Non si spiega altrimenti il continuo declino degli investimenti in ricerca, sull’arco di più di dieci anni, sotto tutte le bandiere politiche e tecniche, declino che la crisi economica non ha fatto che inasprire, portando la somma di fondi pubblici e privati appena alla soglia dell’1% del PIL.
Un disinteresse per quello che la scienza può dare alla conoscenza prima, all’innovazione e al sistema produttivo poi, che contrasta – invece – con la crescente consapevolezza dell’opinione pubblica che solo rilanciando la ricerca – e ancorandola saldamente al mondo produttivo – si può accelerare l’uscita dalla crisi. E non è un caso, infatti, che tutti gli altri grandi paesi europei facciano scelte di segno molto diverso, e che lo stesso Parlamento Europeo stia chiedendo ai 27 paesi aumentare i fondi dell’UE per il programma di ricerca 2014-2020 da 80 a 100 miliardi di euro.
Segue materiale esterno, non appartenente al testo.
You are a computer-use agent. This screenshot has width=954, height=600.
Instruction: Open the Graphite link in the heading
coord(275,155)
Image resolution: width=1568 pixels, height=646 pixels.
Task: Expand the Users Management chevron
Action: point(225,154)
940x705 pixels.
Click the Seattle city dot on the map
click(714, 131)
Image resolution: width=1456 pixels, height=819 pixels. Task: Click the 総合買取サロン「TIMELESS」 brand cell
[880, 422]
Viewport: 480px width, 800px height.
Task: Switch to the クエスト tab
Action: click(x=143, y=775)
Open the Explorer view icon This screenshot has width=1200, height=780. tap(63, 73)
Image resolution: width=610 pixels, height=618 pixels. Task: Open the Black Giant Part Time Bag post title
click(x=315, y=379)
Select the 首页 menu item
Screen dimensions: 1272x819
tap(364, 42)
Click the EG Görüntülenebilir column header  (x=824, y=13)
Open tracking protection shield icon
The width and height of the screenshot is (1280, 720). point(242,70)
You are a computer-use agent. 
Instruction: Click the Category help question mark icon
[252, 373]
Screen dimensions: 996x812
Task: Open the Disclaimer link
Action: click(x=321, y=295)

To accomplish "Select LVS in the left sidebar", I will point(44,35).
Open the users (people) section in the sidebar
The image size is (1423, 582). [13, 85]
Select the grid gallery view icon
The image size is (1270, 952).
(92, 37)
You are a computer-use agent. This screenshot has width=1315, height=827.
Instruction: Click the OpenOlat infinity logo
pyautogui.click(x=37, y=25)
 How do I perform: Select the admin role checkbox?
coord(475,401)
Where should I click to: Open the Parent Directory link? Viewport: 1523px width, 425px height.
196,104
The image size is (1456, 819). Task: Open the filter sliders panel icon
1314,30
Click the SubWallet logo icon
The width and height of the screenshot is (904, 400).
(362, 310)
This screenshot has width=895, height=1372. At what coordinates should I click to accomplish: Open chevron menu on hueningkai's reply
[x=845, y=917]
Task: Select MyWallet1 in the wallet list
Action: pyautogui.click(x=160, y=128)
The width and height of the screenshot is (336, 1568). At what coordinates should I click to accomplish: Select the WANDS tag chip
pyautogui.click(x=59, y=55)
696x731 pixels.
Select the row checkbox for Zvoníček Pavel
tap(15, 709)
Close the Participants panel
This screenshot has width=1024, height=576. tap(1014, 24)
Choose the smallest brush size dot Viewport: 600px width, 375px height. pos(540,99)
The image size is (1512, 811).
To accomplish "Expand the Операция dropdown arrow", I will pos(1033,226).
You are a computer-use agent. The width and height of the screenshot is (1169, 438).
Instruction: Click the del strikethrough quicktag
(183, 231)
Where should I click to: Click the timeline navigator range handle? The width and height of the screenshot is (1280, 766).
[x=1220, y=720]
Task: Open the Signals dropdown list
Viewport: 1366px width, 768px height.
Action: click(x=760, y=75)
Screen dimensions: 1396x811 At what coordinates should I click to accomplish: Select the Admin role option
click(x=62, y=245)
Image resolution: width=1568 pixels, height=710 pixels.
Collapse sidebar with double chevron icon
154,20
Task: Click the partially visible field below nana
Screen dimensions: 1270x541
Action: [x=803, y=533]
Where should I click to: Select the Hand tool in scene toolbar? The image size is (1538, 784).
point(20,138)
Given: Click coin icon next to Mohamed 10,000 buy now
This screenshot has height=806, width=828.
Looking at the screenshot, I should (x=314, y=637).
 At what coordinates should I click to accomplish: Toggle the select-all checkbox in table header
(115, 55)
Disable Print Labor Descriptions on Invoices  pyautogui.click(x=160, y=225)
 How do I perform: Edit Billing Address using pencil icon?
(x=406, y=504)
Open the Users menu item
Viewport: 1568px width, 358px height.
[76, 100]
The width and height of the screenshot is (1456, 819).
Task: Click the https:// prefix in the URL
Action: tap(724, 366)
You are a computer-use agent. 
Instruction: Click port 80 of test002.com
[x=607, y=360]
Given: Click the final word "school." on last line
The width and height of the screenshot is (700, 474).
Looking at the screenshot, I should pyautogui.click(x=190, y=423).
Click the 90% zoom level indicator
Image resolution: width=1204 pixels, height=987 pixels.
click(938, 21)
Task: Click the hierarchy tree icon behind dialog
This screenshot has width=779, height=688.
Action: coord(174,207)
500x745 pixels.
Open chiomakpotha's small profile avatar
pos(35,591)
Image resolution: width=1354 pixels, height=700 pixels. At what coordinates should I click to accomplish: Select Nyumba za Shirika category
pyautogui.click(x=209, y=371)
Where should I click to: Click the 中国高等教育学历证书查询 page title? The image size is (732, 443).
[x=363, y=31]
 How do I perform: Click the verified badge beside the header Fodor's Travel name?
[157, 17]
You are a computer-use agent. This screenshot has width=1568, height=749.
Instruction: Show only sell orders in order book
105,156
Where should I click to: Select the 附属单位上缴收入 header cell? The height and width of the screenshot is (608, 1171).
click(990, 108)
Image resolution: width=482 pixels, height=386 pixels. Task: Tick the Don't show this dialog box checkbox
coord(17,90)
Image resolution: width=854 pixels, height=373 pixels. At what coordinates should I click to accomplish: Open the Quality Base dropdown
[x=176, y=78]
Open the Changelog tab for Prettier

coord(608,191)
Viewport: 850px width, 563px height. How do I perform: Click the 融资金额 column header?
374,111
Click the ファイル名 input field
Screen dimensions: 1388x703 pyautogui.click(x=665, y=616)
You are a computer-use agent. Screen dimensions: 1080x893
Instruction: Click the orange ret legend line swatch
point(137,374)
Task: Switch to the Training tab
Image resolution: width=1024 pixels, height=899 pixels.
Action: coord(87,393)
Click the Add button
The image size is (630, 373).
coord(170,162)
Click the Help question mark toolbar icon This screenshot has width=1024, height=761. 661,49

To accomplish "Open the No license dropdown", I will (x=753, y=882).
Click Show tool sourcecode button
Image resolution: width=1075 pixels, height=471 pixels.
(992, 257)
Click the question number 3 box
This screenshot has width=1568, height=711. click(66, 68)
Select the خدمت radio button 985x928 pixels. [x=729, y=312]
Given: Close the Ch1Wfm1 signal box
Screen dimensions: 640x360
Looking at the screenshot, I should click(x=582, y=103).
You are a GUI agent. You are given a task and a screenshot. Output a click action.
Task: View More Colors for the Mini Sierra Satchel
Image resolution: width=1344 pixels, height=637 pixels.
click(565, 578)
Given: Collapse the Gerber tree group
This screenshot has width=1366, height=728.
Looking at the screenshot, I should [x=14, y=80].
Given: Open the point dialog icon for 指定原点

E’ possibile – anzi molto probabile – che gli sforzi dei ricercatori di comunicare, all’opinione pubblica e ai decision makers, l’importanza del loro lavoro vadano moltiplicati e migliorati. E’ possibile – anzi certo – che l’Università e le istituzioni scientifiche debbano aprirsi di più al confronto con il resto della società e che partecipino allo sforzo collettivo (?) di razionalizzare le spese, ridurre gli sprechi e migliorare in generale la morale pubblica.
Tuttavia, non solo è necessario che si rafforzi, in tutti, la ferma convinzione che la scienza è – davvero – la chiave del nostro futuro, ma è indispensabile che a quest’idea seguano i fatti.
Dunque agli applausi per le glorie degli scienziati italiani (spesso cercate e trovate all’estero) dovrebbero seguire azioni di sostegno concrete, non solo in termini di finanziamento, ma anche – ad esempio – restituendo dignità ed autonomia agli Enti pubblici di ricerca e al loro personale, spesso sacrificato e schiacciato nella generalità del pubblico impiego.
O, ancora, trovando le risorse per ridare ossigeno a una stretta ormai quasi mortale sul sistema universitario, schiacciato tra l’incudine del turnover ridotto al lumicino e il martello della forte riduzione del budget.